|Sugar Hill Records|
|Parent company||BMG Rights Management|
|Genre||Electro, Boogie, Hip-Hop|
|Country of origin||United States|
|Location||Englewood, New Jersey|
Sugar Hill Records was a record label specializing in hip hop music that was founded in 1979 by husband and wife Joe and Sylvia Robinson with Milton Malden and funding from Morris Levy, the owner of Roulette Records.
Joe Robinson had parlayed a music publishing company that he established years before in New York into Red Robin, Fury, Fire, Enjoy, All Platinum, Stang, Vibration, and Turbo Records before establishing the Sugar Hill label. Artists included his wife Sylvia Robinson, of Mickey & Sylvia fame (who had success in the 1950s with "Love is Strange"), The Moments ("Love on a Two Way Street"), Brother to Brother, Shirley and Company ("Shame Shame Shame").

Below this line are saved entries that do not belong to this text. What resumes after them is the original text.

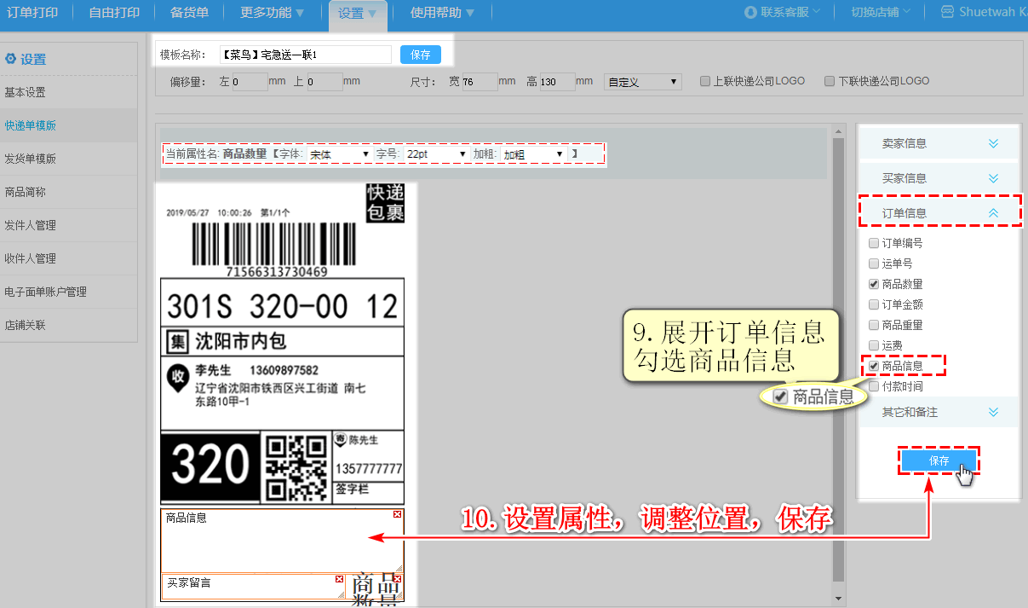Click the 模板名称 template name field
This screenshot has width=1028, height=608.
tap(305, 55)
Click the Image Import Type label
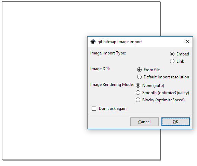The width and height of the screenshot is (197, 166). (x=108, y=53)
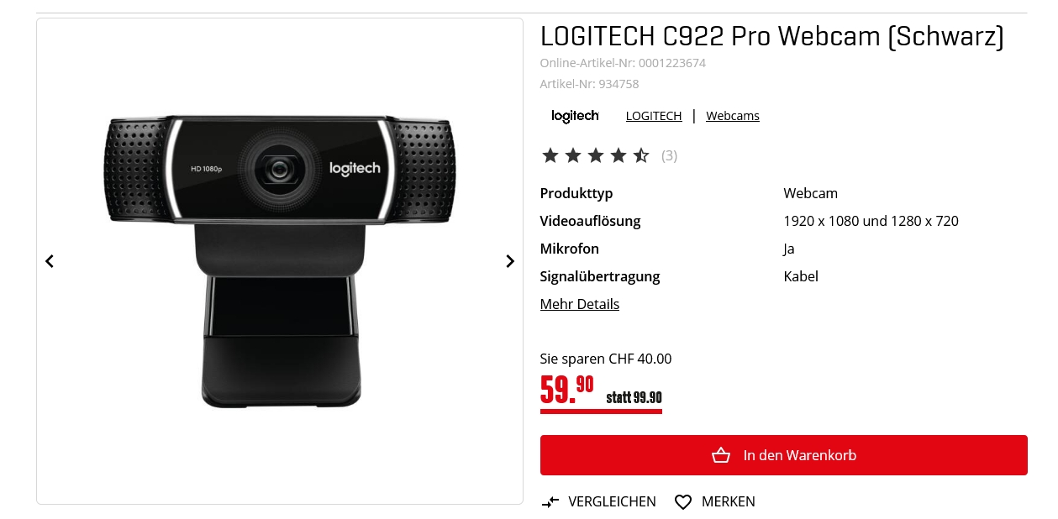The image size is (1058, 519).
Task: Click the MERKEN label
Action: coord(729,502)
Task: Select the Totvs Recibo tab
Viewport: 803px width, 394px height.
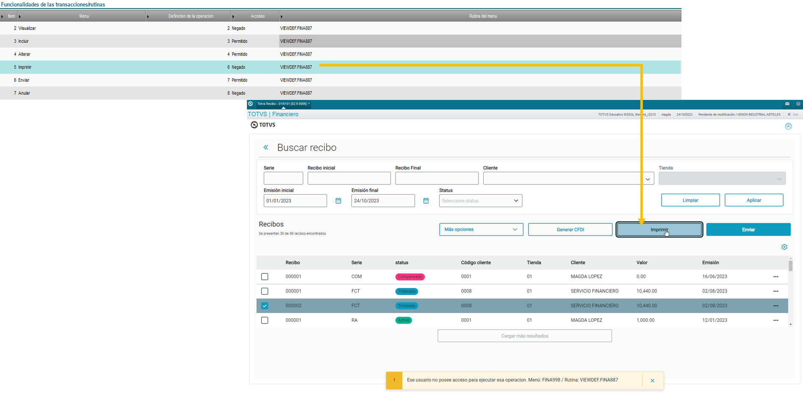Action: click(x=282, y=104)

The Sugar Hill label's first record was "Rapper's Delight" (1979) by The Sugarhill Gang, which was also the first Top 40 hip hop single. Afterwards The Sequence, Grandmaster Flash and The Furious Five, Funky Four Plus One, Crash Crew, Treacherous Three, and the West Street Mob, joined the label. Sugar Hill's in-house producer and arranger was Clifton "Jiggs" Chase. The in-house recording engineer was Steve Jerome. Joe and Sylvia's sons Joey and Leland were also active in the business..
In the early 1980s, the Robinsons bought Levy out. They enjoyed several years of success. Sylvia produced several music videos and a young Spike Lee making his first music video for the song "White Lines" (performed by Melle Mel and The Furious Five). Joe Robinson was innovative in the business end. He was the first to introduce a cassette single. He also worked with TVS Television Network executive Tom Ficara to produce the Fresh Groove TV series to feature these music videos when MTV would not run them. The success of Fresh Groove forced MTV to establish Yo! MTV Raps, and rap music videos were now on a mainstream cable network.
A controversial distribution deal with MCA Records ended up in protracted litigation, and, finally, the label closed down in 1986. In 1995, Rhino Records purchased all the released and unreleased masters owned by the Sugar Hill label, covering the Americas and Japan, with Castle Communications (now known as Sanctuary Records, a division of BMG Rights Management) taking the international rights. In 2002, the company's Sugar Hill Studios (originally called Sweet Mountain Studios") in Englewood, New Jersey were destroyed by a fire. "Rapper's Delight," "The Message," and many other Sugar Hill hits were recorded there. Master tapes from the All Platinum years, as well as Sugar Hill recordings, were reportedly destroyed in the fire.